– Хорошая была пьеса, – пронеслось в голове у Ивана. – Спасибо, драматург. Кто же это написал? Ей богу не помню. Наверное…не помню.
Иван шел и чувствовал, как мост приглашает его пройтись, а небо приказывало своим подданным не дуть слишком сильными порывами, чтобы легкий налет свежести создавал положительные эмоции. Но в его груди рокотала та энергия, которая была сегодня запущена, и подожженный фитиль прошел часть пути, сгорая с удовольствием, выделяя максимум возможного, не оставляя ни капли.
Сцена 4
Пошли вы
Дорога выложена асфальтом, а асфальт – это довольно крепкое образование, смесь щебня, песка и минерального порошка. Чтобы вынести постоянное давление, идущее со стороны машин, воздуха, погодных непостоянств. Чтобы терпеть лихачей и спокойных водителей, едущих в тишине под звуки соприкосновения колес с щербатой неровностью или насквозь промасленные кислотными звуками рейва, считающие, что истинный автолюбитель – он и музыку выбирает непростую. Если даже и без машины.
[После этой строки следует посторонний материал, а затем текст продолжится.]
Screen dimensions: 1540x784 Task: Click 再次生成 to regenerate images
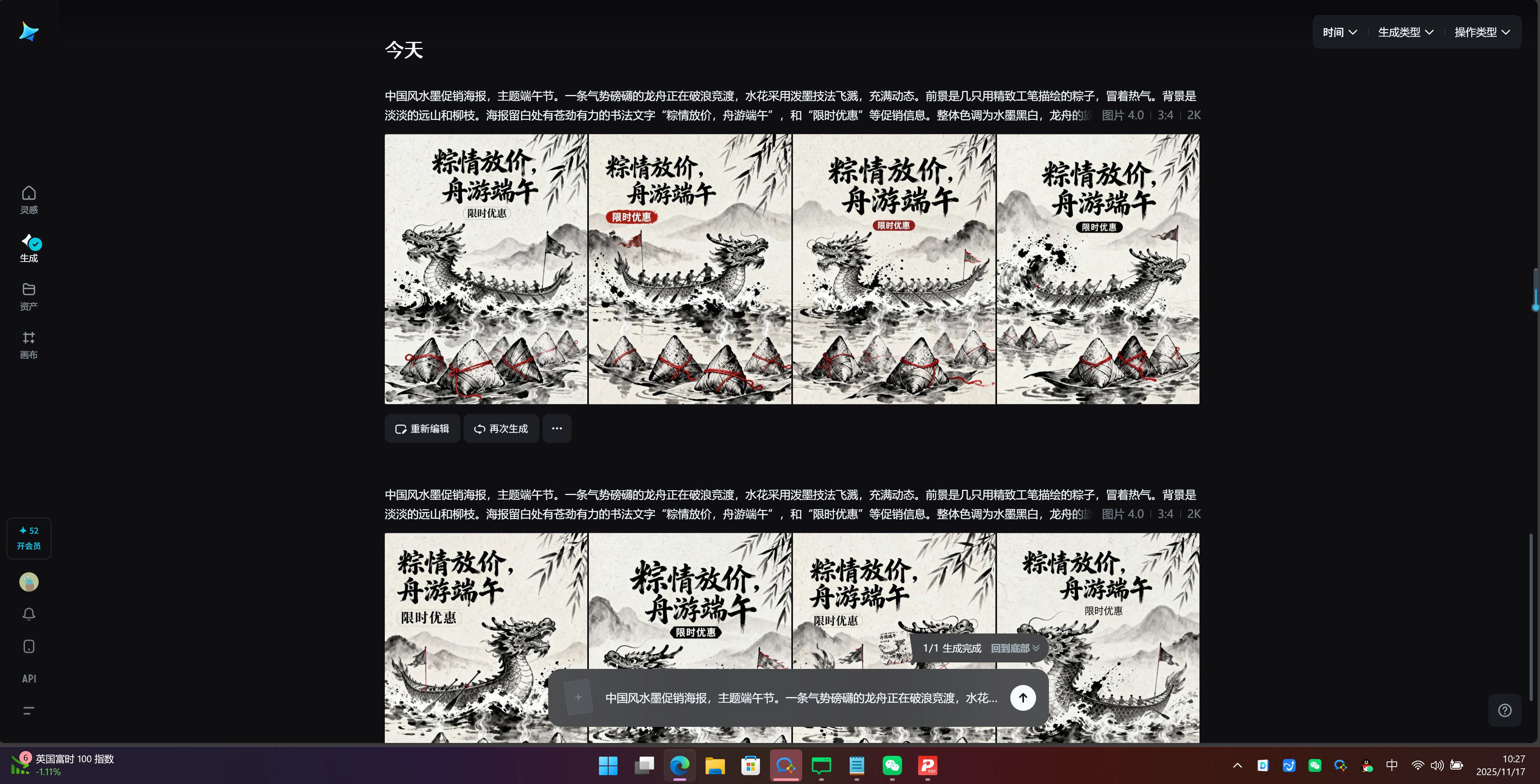click(501, 428)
Иван шел против встречного движения. В лицо хлестал ветряными клочками ветер. Он доносил вместе с воздухом, пропитанным парами бензина и пыли, капли, которые летели с неба произвольно, словно не определились – пускаться сегодня на полную или остаться редкими водяными знаками в воздухе. Сигналили проезжающие авто.
Музыкальная рапсодия клаксонов, сопровождаемая редкими выкриками, напоминала речитатив. Он создавал пробку. Как калека среди здоровых, он шел по встречке и слушал окрики, суровые и не очень.
– Ты захотел под замок? – прокричал один из потока в желтом «нисане», сверкая золотым зубом.
– Хочешь в уютный клоповник? – кричали дети из «Икаруса».
– Да шел бы ты, – ругнулся Иван, и все недостатки стали ликвидироваться, меняясь на солнечные положительные блики и людское одобрение его поступкам.
– Уйди по-хорошему, – шипел водитель «Маза» и махал рукой, умоляя сойти, думая о своем портящемся грузе.
– Да нечего с ним церемониться, – крикнул парень из девятки, бросая в идущего картами из колоды, как отъявленный шулер.
Молодой человек покинул прибрежное лихое место и поднявшись на мост, решил сделать очередную попытку доказать всему миру, что «человек – это звучит…». Ему хотелось пройти мост, выйти на Воздвиженку, пройти вперед, пока Садовое кольцо не подмигнет своим суетным очарованием, попробовать в ступить в контакт со всеми встречными и попытаться начесть на каждого, не допуская поражения.
– Пошел ты, ты и ты! – реагировал Иван на колкие замечания простым русским «пошел». – Это просто! Пошел – в смысле уходи отсюда! Здесь тебе не место! Да, правильно. Место для меня. Для вас узкая колея. Если понадобится, на одном колесе будете ездить! А мне на это все…!
Иван сроду не ругался. Да и матом, он считал, ругаются только представители рабочих профессий. Дворники, грузчики, торговцы рыбой и капустой, на крайний случай олигархи на задворках своих дел – в сауне и за границей. И его всегда воротило, если человек употреблял матерное слово в довесок к литературному. Услышав песню прекрасного тенора, они говорили ох…-ая песня или при просмотре дневника своего сына, говорили «в меня он пошел, п…юк». Он вспомнил, как вступил в перепалку с пожилым актером, с которым ставил спектакль по Эрдману. Актер, по своей природе был чтецом. Он читал текст на сцене, не преобразуя его в действие, а Иван страсть как не любил внутреннего молчания, которое так и умирает внутри, не загоревшись. Старик, любивший рыбалку и гастрольные воспоминания, ни черта не хотел понять его рассуждений о движении образа.
– Образ не должен замирать, – утверждал Иван. – Он можно сказать борется все время на сцене за право быть замеченным, захваченным в действие. И если он умирает не замеченным, то значит он потерян, утрачен, лишен. Он не должен попадать в разряд запасных. Он главный, даже если маленький. Вот вы, отец Елпидий, священник. Приходите на панихиду, видите, что лежит человек, по вашему сведению, мертвый, и первое что вы говорите, это «виноват». Понимаете?